The appraisal requirements for existing construction are not quite the same (in terms of timing, paperwork and required forms) but the issue that will most affect a typical borrower is in how the appraisal is to be used.
Appraisals are NOT a tool for the borrower. You cannot use an FHA appraisal or the results of a compliance inspection (ordered when corrections are required as a condition of loan approval) as a way to determine if the home is “safe to buy”.
Borrowers should plan on arranging and paying for the optional, but extremely important home inspection as the means to determine whether the home is fit to purchase.
For existing construction loans, the timing of your home inspection won’t be the same as it might be for a new construction loan, but one thing is certain; a borrower should not allow themselves to be obligated to purchase a home without the results of a home inspection.
FHA Home Loans For New Construction Properties
FHA loans can be approved for FHA One-Time Close construction loans (also known as construction-to-permanent loans) which are for homes built from scratch from the ground up.
There are other types of construction loans (which feature two applications and two closing dates), but for those who want a single application and closing date, the FHA One-Time Close construction loan is an option worth exploring.
Defining New Construction
FHA loan rules in HUD 4000.1 define “new construction”. “New Construction refers to Proposed Construction, Properties Under Construction, and Properties Existing Less than One Year as defined below:
- Proposed Construction refers to a Property where no concrete or permanent material has been placed. Digging of footing is not considered permanent.
- Under Construction refers to the period from the first placement of permanent material to 100 percent completion with no Certificate of Occupancy (CO) or equivalent.
- Existing Less than One Year refers to a Property that is 100 percent complete and has been completed less than one year from the date of the issuance of the CO or equivalent. The Property must have never been occupied.”
The “Existing Less Than One Year” label is important-the home should not be sold as “existing construction” if it does not meet the requirements for existing construction including the “never occupied” condition mentioned above.
There are additional appraisal requirements for New Construction homes depending on when the appraisal was completed. According to HUD 4000.1:
“When New Construction is less than 90% complete at the time of the appraisal, the Appraiser must document the floor plan, plot plan, and exhibits necessary to determine the size and level of finish. When New Construction is 90% or more complete, the Appraiser must document a list of components to be installed or completed after the date of appraisal.”
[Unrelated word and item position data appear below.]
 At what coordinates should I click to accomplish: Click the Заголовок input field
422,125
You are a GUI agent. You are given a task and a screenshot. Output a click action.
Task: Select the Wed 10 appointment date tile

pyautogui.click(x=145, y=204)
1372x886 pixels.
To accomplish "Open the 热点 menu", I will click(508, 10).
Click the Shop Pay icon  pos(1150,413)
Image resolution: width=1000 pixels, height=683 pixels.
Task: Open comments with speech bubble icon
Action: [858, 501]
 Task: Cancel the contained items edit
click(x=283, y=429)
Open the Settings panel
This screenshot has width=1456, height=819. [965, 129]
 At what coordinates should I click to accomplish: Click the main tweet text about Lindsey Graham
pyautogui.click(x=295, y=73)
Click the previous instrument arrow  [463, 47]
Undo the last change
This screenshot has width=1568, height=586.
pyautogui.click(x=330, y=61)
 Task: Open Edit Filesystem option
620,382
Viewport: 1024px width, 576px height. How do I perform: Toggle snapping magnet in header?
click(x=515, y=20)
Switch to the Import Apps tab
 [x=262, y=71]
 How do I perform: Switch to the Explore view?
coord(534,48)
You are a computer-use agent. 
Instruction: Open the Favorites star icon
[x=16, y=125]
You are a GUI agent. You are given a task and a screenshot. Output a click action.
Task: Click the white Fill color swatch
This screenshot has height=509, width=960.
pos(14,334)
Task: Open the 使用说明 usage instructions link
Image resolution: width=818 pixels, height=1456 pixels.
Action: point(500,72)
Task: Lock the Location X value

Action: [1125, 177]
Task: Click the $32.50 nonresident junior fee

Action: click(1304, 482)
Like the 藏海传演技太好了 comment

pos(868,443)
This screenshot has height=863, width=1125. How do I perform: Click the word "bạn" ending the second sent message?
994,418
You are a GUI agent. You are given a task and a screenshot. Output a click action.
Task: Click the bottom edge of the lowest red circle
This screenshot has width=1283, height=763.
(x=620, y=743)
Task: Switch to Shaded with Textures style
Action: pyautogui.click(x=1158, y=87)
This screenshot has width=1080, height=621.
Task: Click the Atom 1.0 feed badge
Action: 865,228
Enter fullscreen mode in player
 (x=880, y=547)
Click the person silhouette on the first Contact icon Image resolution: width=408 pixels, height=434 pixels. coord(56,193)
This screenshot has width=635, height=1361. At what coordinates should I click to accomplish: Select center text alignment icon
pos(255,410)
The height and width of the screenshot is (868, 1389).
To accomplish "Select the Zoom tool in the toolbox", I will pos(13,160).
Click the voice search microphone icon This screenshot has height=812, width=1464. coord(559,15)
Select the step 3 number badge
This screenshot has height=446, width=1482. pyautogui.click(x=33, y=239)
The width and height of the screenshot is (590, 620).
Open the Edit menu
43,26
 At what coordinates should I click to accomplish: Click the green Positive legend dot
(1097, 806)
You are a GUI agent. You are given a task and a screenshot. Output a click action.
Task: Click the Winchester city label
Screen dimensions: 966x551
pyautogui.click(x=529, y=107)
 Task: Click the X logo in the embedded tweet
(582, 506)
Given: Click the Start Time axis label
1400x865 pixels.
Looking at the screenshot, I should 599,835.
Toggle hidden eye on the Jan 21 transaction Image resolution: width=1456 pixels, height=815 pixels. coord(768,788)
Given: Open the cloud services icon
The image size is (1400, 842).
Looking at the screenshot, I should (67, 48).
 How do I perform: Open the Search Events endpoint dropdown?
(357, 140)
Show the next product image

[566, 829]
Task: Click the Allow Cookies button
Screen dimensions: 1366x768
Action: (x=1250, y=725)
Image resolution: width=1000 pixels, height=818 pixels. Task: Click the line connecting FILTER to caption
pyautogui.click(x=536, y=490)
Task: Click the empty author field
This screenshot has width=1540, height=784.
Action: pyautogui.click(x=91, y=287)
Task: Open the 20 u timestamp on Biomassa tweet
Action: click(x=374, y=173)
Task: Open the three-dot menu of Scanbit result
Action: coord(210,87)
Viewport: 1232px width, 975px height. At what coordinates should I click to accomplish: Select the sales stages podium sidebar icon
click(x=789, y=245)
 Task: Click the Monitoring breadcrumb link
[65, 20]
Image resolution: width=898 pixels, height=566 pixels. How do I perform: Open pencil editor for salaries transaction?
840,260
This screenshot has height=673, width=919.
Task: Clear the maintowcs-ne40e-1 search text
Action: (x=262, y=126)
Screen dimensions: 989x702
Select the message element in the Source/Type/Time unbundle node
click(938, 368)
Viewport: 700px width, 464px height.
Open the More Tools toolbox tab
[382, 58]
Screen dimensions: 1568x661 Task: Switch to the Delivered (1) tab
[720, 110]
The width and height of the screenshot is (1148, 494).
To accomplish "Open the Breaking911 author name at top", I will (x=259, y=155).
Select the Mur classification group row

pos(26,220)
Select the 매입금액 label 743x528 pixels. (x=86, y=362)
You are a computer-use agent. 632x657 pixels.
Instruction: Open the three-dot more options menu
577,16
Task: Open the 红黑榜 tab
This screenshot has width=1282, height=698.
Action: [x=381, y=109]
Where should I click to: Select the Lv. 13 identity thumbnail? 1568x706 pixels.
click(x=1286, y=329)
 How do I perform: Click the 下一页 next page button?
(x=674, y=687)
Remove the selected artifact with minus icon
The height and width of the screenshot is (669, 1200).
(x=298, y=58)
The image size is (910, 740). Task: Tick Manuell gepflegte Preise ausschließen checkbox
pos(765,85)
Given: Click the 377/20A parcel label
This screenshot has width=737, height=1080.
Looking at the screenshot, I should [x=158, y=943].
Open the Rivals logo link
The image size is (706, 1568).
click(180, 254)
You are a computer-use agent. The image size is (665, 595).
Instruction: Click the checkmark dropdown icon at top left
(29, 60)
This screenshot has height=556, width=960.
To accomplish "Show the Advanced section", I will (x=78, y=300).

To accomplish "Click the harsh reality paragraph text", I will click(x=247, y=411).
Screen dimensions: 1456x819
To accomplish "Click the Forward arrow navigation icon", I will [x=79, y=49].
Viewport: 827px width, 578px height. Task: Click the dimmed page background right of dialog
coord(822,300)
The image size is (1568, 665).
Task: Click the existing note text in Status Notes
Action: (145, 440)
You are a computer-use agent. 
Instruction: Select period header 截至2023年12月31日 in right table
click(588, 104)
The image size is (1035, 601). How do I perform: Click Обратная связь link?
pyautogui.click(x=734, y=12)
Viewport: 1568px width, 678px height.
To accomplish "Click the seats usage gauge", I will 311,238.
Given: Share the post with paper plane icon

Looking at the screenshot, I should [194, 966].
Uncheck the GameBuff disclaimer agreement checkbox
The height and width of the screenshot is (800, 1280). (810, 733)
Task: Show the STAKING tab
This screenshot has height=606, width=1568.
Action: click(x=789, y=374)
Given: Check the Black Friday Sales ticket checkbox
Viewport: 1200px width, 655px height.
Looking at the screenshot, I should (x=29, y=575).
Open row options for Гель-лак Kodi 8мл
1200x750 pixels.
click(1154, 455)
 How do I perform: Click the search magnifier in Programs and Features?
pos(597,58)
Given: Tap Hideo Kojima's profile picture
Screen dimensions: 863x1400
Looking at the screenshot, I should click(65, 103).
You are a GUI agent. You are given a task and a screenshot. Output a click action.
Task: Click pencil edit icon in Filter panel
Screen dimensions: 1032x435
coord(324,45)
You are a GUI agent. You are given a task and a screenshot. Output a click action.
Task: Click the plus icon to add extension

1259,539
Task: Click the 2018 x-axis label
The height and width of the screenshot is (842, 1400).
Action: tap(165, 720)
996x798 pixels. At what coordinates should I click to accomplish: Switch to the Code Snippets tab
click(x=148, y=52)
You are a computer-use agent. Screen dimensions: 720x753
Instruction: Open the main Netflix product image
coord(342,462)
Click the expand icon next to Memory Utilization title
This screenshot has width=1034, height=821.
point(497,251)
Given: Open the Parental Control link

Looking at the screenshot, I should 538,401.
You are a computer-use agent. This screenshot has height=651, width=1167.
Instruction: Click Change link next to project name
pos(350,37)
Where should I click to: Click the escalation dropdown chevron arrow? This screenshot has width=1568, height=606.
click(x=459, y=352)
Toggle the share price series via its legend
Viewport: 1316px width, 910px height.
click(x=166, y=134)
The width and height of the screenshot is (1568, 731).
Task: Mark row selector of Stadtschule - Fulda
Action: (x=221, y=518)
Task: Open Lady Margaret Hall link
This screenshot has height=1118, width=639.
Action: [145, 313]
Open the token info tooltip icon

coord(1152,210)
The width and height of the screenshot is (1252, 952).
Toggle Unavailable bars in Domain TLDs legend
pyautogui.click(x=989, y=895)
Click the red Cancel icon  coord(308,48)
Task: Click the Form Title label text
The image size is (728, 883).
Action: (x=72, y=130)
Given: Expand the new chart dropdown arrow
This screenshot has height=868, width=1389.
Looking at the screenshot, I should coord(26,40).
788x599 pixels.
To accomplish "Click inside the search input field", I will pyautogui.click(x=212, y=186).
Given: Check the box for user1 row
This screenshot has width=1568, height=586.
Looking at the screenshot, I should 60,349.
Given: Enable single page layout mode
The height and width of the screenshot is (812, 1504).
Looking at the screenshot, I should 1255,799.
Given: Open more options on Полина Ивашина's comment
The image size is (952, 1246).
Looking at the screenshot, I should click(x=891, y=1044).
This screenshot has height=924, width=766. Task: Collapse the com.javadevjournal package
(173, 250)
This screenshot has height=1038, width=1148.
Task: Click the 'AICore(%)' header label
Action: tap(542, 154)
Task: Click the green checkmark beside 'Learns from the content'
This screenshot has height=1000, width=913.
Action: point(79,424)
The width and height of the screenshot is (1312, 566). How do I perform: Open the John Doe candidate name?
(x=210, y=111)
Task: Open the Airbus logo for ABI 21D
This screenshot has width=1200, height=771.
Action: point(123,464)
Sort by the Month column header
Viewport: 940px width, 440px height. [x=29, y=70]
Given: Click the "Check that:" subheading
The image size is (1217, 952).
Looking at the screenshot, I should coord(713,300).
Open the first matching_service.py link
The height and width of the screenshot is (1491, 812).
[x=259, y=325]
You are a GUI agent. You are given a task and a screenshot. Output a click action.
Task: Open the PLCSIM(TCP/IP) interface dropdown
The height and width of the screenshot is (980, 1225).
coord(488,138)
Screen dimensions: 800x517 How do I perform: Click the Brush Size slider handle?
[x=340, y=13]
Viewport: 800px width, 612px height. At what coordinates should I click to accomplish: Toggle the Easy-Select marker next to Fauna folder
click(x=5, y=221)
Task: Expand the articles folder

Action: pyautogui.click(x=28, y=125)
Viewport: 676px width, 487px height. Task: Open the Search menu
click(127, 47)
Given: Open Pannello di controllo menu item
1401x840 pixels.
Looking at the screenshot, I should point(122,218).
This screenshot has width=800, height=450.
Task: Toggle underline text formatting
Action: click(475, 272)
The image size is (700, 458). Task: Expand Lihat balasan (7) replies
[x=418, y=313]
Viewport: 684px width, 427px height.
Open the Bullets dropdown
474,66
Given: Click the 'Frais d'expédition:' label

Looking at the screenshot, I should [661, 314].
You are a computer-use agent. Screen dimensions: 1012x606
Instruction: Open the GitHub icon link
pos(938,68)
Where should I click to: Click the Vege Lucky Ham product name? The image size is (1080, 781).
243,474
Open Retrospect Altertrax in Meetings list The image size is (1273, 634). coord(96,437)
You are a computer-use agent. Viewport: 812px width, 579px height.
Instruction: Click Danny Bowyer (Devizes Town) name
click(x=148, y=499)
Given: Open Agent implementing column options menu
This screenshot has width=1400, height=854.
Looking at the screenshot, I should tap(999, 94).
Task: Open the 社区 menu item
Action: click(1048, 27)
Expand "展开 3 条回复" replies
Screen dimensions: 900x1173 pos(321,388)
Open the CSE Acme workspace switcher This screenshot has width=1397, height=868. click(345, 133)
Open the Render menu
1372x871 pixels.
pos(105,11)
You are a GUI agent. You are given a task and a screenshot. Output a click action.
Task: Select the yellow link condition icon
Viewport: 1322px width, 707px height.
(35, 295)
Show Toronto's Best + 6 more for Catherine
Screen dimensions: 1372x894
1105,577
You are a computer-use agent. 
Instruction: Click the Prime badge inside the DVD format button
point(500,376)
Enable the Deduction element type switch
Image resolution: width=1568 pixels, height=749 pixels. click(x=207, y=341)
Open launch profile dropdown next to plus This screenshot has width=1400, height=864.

This is important because depending on the timing of the appraisal, certain conditions may not be observable that determine whether the property will meet FHA minimum property requirements (MPRs) and minimum property standards (MPS):
“If the Appraiser cannot determine that a Property meets FHA’s MPR or MPS, an inspection by a qualified individual or Entity may be required. Conditions that require an inspection by qualified individuals or Entities include:
- Standing water against the foundation and/or excessively damp basements;
- Hazardous materials on the site or within the improvements;
- Faulty or defective mechanical systems (electrical, plumbing or heating/cooling);
- Evidence of possible structural failure (e.g., settlement or bulging foundation wall, unsupported floor joists, cracked masonry walls or foundation);
- Evidence of possible pest infestation;
- Leaking or worn-out roofs; or
- Any other condition that in the professional judgment of the Appraiser warrants inspection.”